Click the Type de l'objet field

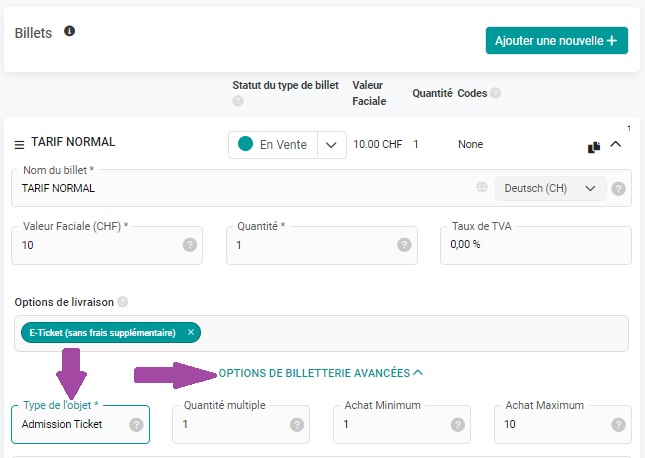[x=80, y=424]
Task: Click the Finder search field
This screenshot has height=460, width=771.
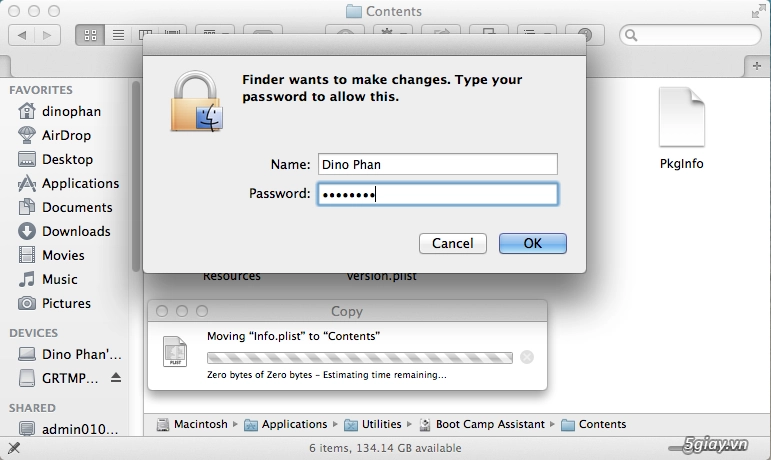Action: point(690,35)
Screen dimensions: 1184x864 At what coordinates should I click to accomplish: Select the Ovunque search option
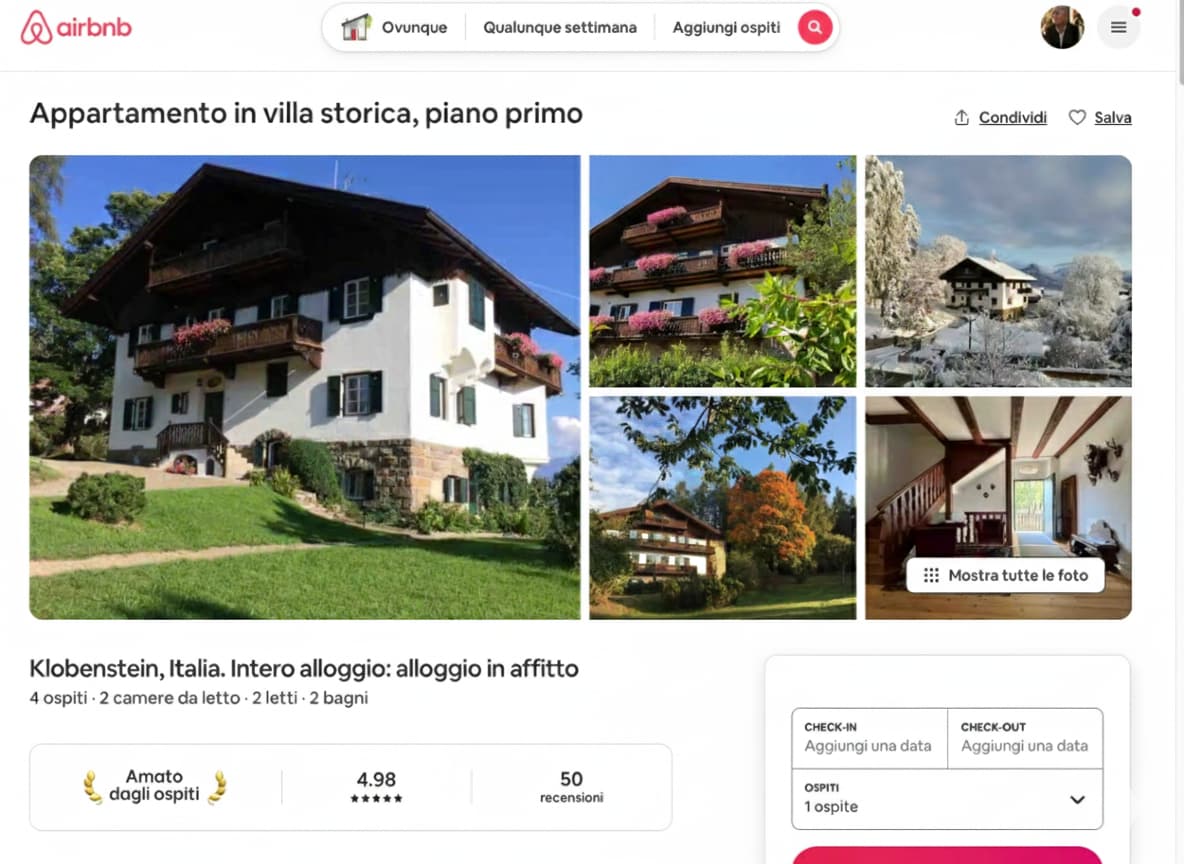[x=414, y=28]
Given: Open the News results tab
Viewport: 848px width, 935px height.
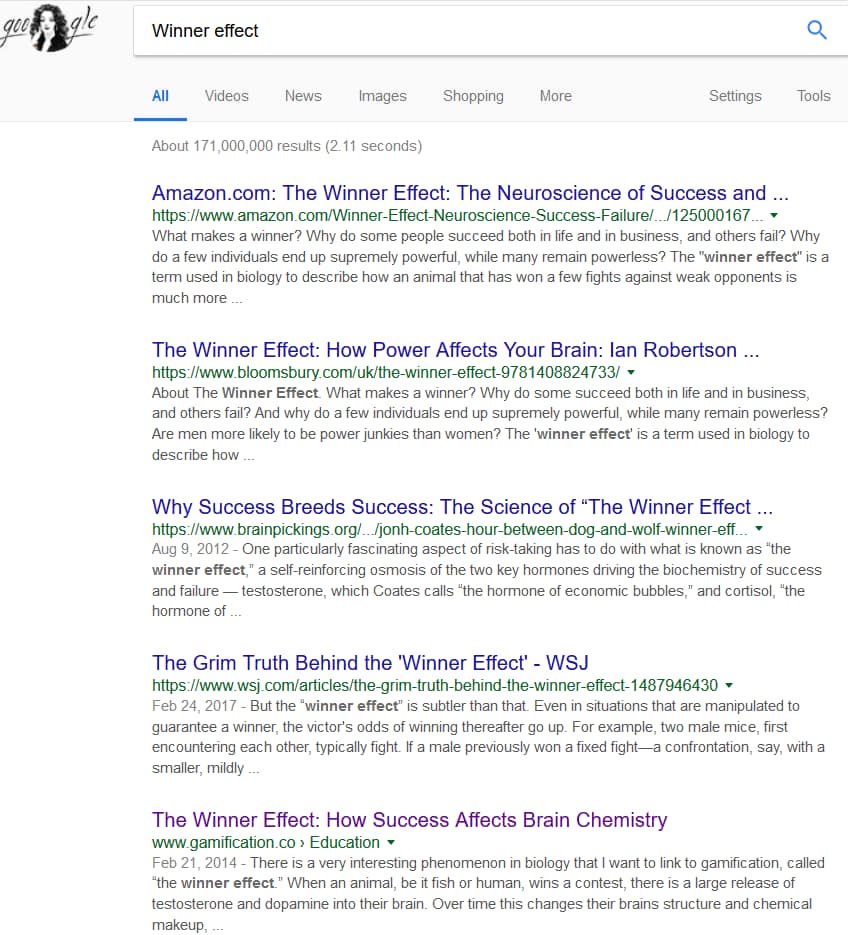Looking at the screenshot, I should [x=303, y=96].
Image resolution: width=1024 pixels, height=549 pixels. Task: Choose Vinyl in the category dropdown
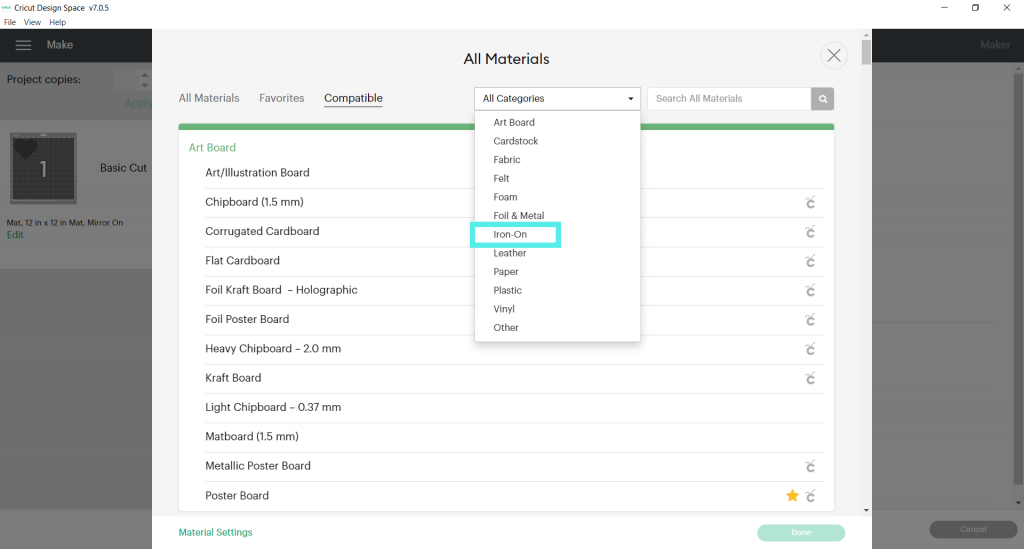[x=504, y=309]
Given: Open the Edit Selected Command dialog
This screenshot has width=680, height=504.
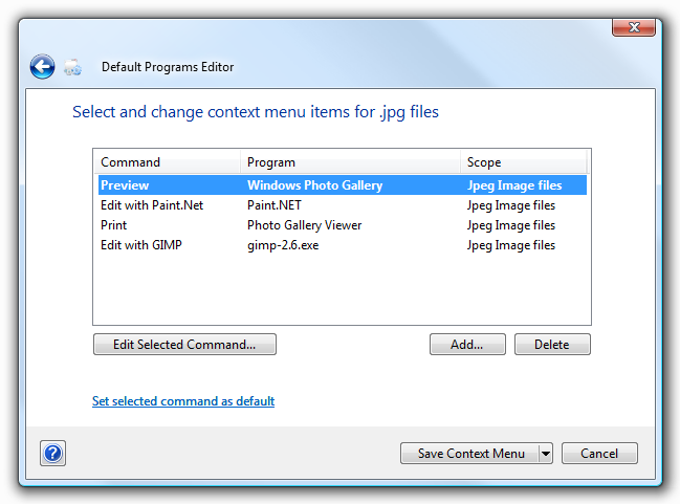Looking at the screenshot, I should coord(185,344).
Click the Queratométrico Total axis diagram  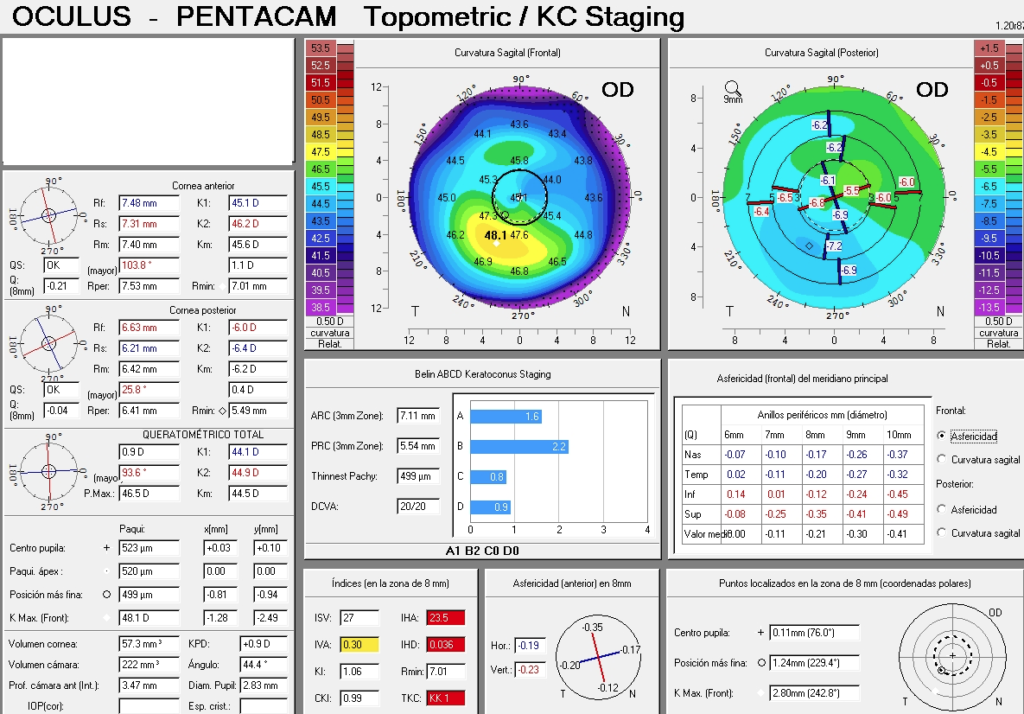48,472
* * * * *
• Work item: Looking at the records above, report how many lines contain the word "Open". Answer with the number only.

• Reply to the task: 2